Filme: De Repente uma Família [Review]

Filme: De Repente uma Família [Review]

Algumas histórias não precisam ser épicas para serem inspiradoras, basta uma narrativa interessante e um formato bem trabalhado. De Repente uma Família se baseia numa história real pra mostrar os prazeres e desafios da adoção de crianças.

Com uma vida estabelecida e uma nova casa, o casal Pete (Mark Wahlberg) e Ellie (Rose Byrne) sentiram-se inclinados a adotar uma criança para completarem sua família. Eles acabam conhecendo a jovem Lizzie (Isabela Moner), que vem junto de seus dois irmãos, crianças com personalidades particulares. Em meio a provocações e muita bagunça, todos vão criando laços com o casal. No elenco Octavia Spencer, Tig Notaro e Julie Hagerty.

O termo “baseado em fatos reais” muitas vezes faz a pessoa pensar em dramas ou biografias, mas histórias verídicas podem render tramas divertidas e tocantes. O diretor Sean Anders, que já tem prática em trabalhar filmes com família como Pai em dose dupla e Família do Bagulho, trata o tema da adoção através de muitos aspectos e diálogos expositivos, porém sempre de um modo leve que conduz o sentimento do espectador. Os personagens seguem estereótipos que servem bem a proposta, tanto os adultos quanto as crianças, e a maneira como o roteiro usa eles torna as situações interessantes. Inegavelmente a obra tem uma questão panfletária de apoio a adoção, deixando claro que não é as mil maravilhas mas que quando se cria uma família, certos obstáculos valem a pena ser superados.

Mark Wahlberg não é o melhor ator do mundo, porém gosto dele nessa pegada mais cômica. A química dele com Rose Byrne funciona bem, ainda que o timing de comédia dela seja um pouco mais fraco. A história mostra que mesmo com pontos destoantes entre si, o casal consegue harmonia para lidar e se apoiar nas situações de problema. Quanto às crianças temos a jovem Isabela Moner, que já trabalhou com Wahlberg em Transformers – O Último Capítulo, aqui representando uma “aborrecente” padrão, querendo ser tratada como adulta mas por dentro cheia de imaturidade, e os pequenos explodem em carisma na tela com uma atuação competente para a idade. Os três irmãos tem uma trama particular que se desenvolve mais no terceiro ato, gerando o principal clímax do filme.

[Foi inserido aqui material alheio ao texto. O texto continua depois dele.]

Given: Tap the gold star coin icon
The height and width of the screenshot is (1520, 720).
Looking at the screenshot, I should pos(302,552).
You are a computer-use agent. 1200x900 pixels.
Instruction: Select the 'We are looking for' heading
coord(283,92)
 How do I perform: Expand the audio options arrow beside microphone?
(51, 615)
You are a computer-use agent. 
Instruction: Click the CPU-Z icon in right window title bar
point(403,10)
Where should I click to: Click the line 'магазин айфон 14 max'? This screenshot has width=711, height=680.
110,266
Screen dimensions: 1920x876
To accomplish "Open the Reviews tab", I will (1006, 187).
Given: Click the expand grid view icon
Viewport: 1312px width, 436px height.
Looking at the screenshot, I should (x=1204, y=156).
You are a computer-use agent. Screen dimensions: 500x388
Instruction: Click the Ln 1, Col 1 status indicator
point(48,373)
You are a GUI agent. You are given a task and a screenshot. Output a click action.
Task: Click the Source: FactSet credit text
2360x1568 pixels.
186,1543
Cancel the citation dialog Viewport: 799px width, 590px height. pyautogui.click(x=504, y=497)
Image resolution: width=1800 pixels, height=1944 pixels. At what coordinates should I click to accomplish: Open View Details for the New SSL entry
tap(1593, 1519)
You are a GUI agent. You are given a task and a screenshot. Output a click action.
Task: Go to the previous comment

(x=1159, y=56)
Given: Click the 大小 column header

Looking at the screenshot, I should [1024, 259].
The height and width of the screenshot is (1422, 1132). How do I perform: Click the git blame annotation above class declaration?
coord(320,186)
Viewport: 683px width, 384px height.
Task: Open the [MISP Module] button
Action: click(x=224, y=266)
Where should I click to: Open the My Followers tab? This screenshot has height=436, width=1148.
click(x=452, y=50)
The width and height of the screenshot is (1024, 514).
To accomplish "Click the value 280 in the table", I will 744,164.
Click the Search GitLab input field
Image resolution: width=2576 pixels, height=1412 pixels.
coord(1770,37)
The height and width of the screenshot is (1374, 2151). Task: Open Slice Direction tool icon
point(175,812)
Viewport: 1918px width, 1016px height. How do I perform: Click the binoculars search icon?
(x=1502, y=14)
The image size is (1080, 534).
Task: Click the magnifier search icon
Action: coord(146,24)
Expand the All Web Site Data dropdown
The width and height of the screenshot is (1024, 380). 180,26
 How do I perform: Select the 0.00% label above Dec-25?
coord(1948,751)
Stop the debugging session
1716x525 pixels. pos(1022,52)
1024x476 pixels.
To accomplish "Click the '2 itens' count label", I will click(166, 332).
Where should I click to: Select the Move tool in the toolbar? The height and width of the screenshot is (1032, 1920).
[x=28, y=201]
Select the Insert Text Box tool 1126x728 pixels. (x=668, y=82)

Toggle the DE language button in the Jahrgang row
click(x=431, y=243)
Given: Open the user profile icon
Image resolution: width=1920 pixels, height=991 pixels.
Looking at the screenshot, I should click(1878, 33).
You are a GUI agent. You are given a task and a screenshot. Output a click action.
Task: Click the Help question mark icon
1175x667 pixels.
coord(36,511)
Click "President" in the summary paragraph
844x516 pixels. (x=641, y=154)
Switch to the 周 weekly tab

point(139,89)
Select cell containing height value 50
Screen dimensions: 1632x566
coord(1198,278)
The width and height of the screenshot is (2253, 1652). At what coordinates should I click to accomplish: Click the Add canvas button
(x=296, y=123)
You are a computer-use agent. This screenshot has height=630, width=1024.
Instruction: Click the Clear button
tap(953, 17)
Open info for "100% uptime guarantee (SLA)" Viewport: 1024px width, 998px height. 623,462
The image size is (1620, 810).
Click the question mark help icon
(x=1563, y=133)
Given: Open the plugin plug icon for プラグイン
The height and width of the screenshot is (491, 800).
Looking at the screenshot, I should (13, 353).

Além de entretenimento o cinema pode trabalhar causas pertinentes de um modo palatável e cativante, permitindo que o público escolha qual o ponto de vista que terá sobre a película. De Repente uma Família é um filme divertido e covarde, pois foi estrategicamente preparado para atingir seu coração. Certamente fará muitas pessoas saírem do cinema considerando a adoção como uma possibilidade, só por isso já vale muito!